Jonathan Gottschall’s 2012 book The Storytelling Animal: How Stories Make us Human (Mariner Books) begins with the line from Elie Wiesel’s The Gates of the Forest, “God made Man because He loves stories.” Flippant, yes, but also kind of true.
Gottschall goes on to described the dominance and power of story in the human life, all the while making guesses at the evolutionary reasons for his observations (this is not the book’s strongest point), and in doing so maps out the intricate ways in which stories infiltrate every aspect of our lives.
For a taste of his work, see this piece in the Huffington Post from the same year:
Humans are storytelling animals. We thrill to an astonishing multitude of fictions on pages, on stages, and on screens — murder stories, sex stories, war stories, conspiracy stories, true stories and false. We are, as a species, addicted to story. But the addiction runs deeper than we think. We can walk away from our books and our screens, but we can never walk away from story. For humans, story is like gravity: an inescapable field of force that influences everything, but is so omnipresent that we hardly notice it. Here are 10 hidden ways that story saturates our lives.

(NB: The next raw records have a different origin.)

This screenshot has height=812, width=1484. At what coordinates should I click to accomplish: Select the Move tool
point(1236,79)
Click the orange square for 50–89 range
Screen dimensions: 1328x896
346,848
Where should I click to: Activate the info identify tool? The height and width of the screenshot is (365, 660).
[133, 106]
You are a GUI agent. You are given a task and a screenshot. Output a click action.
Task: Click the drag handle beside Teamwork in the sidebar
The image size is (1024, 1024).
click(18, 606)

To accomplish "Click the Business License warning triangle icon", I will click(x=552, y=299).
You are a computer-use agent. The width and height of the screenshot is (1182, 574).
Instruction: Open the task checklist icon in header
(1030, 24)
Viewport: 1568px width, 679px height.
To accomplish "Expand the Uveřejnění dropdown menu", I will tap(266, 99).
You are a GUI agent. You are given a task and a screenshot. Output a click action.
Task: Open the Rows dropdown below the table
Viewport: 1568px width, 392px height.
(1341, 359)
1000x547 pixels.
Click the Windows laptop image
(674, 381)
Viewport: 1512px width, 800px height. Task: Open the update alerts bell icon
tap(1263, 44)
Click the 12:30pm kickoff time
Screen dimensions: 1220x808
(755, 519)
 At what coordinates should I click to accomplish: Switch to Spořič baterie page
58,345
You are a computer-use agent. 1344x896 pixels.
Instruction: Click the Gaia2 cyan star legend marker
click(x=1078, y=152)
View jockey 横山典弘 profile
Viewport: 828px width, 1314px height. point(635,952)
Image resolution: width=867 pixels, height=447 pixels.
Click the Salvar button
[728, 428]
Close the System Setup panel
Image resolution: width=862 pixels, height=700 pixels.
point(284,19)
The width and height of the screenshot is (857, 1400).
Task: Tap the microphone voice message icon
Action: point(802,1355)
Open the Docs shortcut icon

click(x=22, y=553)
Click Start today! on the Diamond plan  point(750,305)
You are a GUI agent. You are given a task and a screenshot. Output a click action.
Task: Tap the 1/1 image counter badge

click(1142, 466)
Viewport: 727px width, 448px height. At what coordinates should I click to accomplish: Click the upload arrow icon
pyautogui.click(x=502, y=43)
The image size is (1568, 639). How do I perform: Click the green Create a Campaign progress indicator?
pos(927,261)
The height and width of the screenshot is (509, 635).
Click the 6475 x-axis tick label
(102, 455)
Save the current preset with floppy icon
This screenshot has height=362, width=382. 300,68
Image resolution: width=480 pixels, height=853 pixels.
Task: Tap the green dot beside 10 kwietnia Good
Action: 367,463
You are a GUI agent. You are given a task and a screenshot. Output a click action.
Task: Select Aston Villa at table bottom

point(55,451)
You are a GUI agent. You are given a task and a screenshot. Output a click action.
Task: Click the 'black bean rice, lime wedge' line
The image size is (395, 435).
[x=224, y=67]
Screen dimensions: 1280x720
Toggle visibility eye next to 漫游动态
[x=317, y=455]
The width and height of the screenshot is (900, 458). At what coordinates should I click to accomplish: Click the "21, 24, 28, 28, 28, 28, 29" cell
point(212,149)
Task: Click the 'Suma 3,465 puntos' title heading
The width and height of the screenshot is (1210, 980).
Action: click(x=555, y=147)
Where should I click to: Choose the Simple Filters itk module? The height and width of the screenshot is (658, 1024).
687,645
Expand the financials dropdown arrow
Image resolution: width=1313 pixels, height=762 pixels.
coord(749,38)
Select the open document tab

1. Neverland. Children play at story by instinct. Children don’t need to be tutored in story. We don’t need to bribe them to make stories like we bribe them to eat broccoli. Children pretend even when they are hungry, even when they live in squalor. Children pretended in Auschwitz.
2. Dreams. Dreams are, like children’s make believe, an innate form of storytelling. Researchers conventionally define dreams as “intense sensorimotor hallucinations with a narrative structure.” Dreams are, in effect, night stories. The most conservative estimates suggest that we dream in a vivid, story-like way for more than six solid years out of a 70-year lifespan.
3. Fantasies. And we don’t stop dreaming when we wake up. Studies suggest that daydreaming is the waking mind’s default state. Whenever our minds aren’t occupied with a demanding task, they get bored and screen little films where all of our vain, dirty wishes — and all our worst fears — come true. We spend up to eight hours per day fantasizing — 1/3rd of our lives on earth.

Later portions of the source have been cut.